Page extract:
"""
Streaming analytics instruments
Tools enabling streaming analytics form a vital group within the Hadoop ecosystem. These include- Apache Spark, a computing engine for large datasets with near-real-time processing capabilities;
- Apache Storm, a real-time computing system for unbounded streams of data (those that have a start but no defined end and must be continuously processed);
- Apache Flink processing both unbounded and bounded data streams (those with a defined start and end); and
- Apache Kafka, a streaming platform for messaging, storing, processing, and integrating large volumes of data.
Kafka and data streaming, explained
Enterprise data hub
When a big data pipeline is not managed correctly, data lakes quickly become data swamps – a collection of miscellaneous data that is neither governable nor usable. A new data integration approach called a data hub emerged to tackle this problem. Enterprise data hubs (EDHs) are the next generation of data architecture aiming at sharing managed data between systems. They connect multiple sources of information, including DWs and data lakes. Unlike DWs, the data hub supports all types of data and easily integrates systems. Besides that, it can be deployed within weeks or even days while DW deployment can last months and even years. At the same time, data hubs come with additional capabilities for data management, harmonizing, exploration, and analysis — something data lakes lack. They are business-oriented and tailored for the most urgent organization’s needs. To sum it all up,- a data warehouse is constructed to deal mainly with structured data for the purpose of self-service analytics and BI;
- a data lake is built to deal with sizable aggregates of both structured and unstructured data to support deep learning, machine learning, and AI in general; and
- a data hub is created for multi-structured data portability, easier exchange, and efficient processing.
Role of data engineer
Now that we know what data engineering is concerned with, let’s delve into the role that specializes in creating software solutions around big data –a data engineer. Juan De Dios Santos, a data engineer himself, defines this role in the following way: “In a multidisciplinary team that includes data scientists, BI engineers, and data engineers, the role of the data engineer is mostly to ensure the quality and availability of the data.” He also adds that a data engineer might collaborate with others when implementing or designing a data-related feature (or product) such as an A/B test, deploying a machine learning model, and refining an existing data source. We have a separate article explaining what a data engineer is, so here we’ll only briefly recap.Skills and qualifications
Data engineering lies at the intersection of software engineering and data science, which leads to skill overlapping.Toolkit
A data engineer should have a deep understanding of many data technologies to be able to choose the right ones for a specific job. Airflow. This Python-based workflow management system was developed by Airbnb to rearchitect its data pipelines. Migrating to Airflow, the company reduced their experimentation reporting framework (ERF) run-time from 24+ hours to about 45 minutes. Among the Airflow’s pros, Juan highlights its operators: “They allow us to execute bash commands, run a SQL query or even send an email.” Juan also stresses Airflow’s ability to send Slack notifications, complete and rich UI, and the overall maturity of the project. On the contrary, Juan dislikes that Airflow only allows for writing jobs in Python. Read our article The Good and the Bad of Apache Airflow Pipeline Orchestration to learn more. Cloud Dataflow. A cloud-based data processing service, Dataflow is aimed at large-scale data ingestion and low-latency processing through fast parallel execution of the analytics pipelines. Dataflow is beneficial over Airflow as it supports multiple languages like Java, Python, SQL, and engines like Flink and Spark. It is also well maintained by Google Cloud. However, Juan warns that Dataflow’s high cost might be a disadvantage. Other popular instruments are the Stitch platform for rapidly moving data and Blendo, a tool for syncing various data sources with a data warehouse. Warehouse solutions. Widely used on-premise data warehouse tools include Teradata Data Warehouse, SAP Data Warehouse, IBM db2, and Oracle Exadata. The most popular cloud-based data warehouse solutions are Amazon Redshift and Google BigQuery. Be sure to check our detailed comparison of the top cloud warehouse software. Big data tools. Technologies that a data engineer should master (or at least know of) are Hadoop and its ecosystem, Elastic Stack for end-to-end big data analytics, data lakes, and more.Data engineer vs data scientist
It’s not rare that a data engineer is confused with a data scientist. We asked Alexander Konduforov, a data scientist with over ten years of experience, to comment on the difference between these roles. “Both data scientists and data engineers work with data but solve quite different tasks, have different skills, and use different tools,” Alexander explained, “Data engineers build and maintain massive data storage and apply engineering skills: programming languages, ETL techniques, knowledge of different data warehouses and database languages. Whereas data scientists clean and analyze this data, get valuable insights from it, implement models for forecasting and predictive analytics, and mostly apply their math and algorithmic skills, machine learning algorithms and tools.” Alexander stresses that accessing data can be a difficult task for data scientists for several reasons.- Vast data volumes require additional effort and specific engineering solutions to access and process them in a reasonable amount of time.
"""
Given records:
"""
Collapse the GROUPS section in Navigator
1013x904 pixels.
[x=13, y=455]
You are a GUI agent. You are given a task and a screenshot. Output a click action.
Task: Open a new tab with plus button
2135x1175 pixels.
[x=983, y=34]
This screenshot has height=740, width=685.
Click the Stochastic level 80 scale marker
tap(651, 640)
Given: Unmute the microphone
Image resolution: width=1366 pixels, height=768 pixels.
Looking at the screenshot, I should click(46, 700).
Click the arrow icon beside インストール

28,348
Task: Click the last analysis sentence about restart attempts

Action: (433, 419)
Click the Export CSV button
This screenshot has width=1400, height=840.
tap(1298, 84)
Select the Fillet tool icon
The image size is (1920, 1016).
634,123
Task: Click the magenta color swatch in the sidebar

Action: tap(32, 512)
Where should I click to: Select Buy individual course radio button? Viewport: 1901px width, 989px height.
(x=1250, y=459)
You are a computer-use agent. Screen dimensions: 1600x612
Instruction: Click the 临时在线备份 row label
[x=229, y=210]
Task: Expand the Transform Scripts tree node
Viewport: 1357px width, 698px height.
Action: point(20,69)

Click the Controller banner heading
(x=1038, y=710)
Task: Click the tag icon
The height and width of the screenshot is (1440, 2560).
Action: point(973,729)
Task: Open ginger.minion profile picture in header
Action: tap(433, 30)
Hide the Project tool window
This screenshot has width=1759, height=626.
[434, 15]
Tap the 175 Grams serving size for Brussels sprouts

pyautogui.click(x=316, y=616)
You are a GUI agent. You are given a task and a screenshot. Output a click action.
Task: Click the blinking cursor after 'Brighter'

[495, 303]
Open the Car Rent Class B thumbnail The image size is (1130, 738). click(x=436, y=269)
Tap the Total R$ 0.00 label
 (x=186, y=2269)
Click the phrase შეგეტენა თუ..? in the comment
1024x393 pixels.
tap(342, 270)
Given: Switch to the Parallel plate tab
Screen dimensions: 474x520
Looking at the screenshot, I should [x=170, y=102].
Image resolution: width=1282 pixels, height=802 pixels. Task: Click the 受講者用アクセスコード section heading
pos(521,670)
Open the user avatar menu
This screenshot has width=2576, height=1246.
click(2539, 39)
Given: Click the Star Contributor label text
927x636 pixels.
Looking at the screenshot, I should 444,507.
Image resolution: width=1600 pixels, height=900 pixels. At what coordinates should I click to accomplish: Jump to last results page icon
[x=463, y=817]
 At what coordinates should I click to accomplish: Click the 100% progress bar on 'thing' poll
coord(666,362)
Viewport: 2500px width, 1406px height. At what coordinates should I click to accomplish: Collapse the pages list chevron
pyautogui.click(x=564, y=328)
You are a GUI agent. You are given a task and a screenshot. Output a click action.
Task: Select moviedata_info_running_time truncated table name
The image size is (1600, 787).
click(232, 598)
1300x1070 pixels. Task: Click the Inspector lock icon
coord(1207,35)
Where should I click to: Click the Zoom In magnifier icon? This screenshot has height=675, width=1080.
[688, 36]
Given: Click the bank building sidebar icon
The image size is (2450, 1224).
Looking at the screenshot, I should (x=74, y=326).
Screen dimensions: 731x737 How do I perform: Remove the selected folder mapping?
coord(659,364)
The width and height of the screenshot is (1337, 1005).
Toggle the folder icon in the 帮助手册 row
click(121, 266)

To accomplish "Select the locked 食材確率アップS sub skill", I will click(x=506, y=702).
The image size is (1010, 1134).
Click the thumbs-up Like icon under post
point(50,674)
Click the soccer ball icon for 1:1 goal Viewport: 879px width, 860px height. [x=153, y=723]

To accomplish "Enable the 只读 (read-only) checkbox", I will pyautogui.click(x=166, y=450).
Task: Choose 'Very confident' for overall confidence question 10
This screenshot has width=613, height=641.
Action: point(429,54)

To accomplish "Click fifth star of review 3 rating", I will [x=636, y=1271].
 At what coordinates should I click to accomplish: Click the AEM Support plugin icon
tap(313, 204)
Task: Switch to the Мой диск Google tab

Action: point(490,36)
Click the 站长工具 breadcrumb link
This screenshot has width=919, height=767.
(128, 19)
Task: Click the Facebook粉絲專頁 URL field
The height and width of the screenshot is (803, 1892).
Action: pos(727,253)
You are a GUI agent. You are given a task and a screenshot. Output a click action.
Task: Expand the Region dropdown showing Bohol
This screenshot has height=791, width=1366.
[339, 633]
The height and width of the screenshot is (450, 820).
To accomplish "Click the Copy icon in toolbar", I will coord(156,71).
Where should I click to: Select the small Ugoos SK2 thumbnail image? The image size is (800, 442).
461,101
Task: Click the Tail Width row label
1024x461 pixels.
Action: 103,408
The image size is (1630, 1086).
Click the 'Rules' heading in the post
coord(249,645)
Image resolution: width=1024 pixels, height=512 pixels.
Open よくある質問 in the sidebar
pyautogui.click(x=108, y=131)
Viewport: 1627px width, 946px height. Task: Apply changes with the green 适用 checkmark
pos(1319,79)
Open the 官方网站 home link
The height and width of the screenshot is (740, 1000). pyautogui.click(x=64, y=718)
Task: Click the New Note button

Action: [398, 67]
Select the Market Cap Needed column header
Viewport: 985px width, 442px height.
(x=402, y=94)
"""
Short problem 1: According to the data engineering page, what happened to the run-time of Airbnb's experimentation reporting framework after the company migrated to Airflow?
Short problem 2: Return the part of the data engineering page that opens with the words containing "Streaming analytics instruments" and closes with "volumes of data.".

Right answer 1: It dropped from more than 24 hours to about 45 minutes.

Right answer 2:
Streaming analytics instruments
Tools enabling streaming analytics form a vital group within the Hadoop ecosystem. These include- Apache Spark, a computing engine for large datasets with near-real-time processing capabilities;
- Apache Storm, a real-time computing system for unbounded streams of data (those that have a start but no defined end and must be continuously processed);
- Apache Flink processing both unbounded and bounded data streams (those with a defined start and end); and
- Apache Kafka, a streaming platform for messaging, storing, processing, and integrating large volumes of data.